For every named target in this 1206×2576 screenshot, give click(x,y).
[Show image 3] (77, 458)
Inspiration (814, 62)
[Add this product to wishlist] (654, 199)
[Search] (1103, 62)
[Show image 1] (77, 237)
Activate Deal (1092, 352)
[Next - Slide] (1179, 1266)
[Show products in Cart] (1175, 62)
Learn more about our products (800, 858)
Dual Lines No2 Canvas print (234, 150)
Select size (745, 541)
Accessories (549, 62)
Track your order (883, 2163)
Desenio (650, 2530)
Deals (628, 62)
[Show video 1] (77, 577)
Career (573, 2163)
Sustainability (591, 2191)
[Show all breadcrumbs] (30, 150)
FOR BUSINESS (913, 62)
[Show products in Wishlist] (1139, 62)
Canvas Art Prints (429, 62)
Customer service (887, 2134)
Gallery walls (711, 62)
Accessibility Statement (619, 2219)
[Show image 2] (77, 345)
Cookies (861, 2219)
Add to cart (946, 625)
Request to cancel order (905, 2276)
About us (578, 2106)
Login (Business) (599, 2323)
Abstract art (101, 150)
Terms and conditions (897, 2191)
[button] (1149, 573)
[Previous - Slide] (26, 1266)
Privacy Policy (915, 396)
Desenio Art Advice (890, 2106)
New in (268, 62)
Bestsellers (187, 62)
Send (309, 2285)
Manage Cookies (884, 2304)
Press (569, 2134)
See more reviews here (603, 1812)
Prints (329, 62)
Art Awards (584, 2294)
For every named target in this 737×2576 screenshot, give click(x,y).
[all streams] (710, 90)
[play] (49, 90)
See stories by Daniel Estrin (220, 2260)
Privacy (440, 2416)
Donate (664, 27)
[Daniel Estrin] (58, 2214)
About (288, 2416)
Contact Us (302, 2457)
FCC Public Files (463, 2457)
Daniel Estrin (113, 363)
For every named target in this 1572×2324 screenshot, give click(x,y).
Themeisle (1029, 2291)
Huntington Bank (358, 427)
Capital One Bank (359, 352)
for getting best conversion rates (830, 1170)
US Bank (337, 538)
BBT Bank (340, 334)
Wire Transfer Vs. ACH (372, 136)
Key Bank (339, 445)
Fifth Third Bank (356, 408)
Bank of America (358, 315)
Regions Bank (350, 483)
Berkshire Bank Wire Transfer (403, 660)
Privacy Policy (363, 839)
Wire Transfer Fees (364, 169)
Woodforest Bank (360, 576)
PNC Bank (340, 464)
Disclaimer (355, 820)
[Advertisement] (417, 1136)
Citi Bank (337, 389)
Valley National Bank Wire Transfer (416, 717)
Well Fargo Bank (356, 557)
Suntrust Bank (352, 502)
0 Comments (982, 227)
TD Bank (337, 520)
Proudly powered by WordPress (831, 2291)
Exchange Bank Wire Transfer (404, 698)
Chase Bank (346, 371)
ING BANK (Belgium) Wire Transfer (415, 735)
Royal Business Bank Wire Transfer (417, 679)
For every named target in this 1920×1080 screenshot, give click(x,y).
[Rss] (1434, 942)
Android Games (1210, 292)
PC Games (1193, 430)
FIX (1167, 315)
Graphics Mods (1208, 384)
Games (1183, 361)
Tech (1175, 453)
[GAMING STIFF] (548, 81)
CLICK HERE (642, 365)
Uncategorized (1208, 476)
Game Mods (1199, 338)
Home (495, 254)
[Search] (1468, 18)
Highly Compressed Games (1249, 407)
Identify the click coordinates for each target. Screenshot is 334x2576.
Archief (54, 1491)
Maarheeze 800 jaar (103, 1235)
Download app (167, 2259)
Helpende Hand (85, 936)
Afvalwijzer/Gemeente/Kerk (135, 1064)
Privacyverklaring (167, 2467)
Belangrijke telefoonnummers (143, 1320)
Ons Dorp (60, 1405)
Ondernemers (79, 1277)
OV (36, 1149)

------------------------

● **TASK ITEM**
Each line above from the one with "[Daniel Estrin] (58, 2214)" up to and including the one with "Capital One Bank (359, 352)" must be set down exactly, and no line outside that span may appear.

● **RESULT FOR THIS EXERCISE**
[Daniel Estrin] (58, 2214)
About (288, 2416)
Contact Us (302, 2457)
FCC Public Files (463, 2457)
Daniel Estrin (113, 363)
For every named target in this 1572×2324 screenshot, give click(x,y).
Themeisle (1029, 2291)
Huntington Bank (358, 427)
Capital One Bank (359, 352)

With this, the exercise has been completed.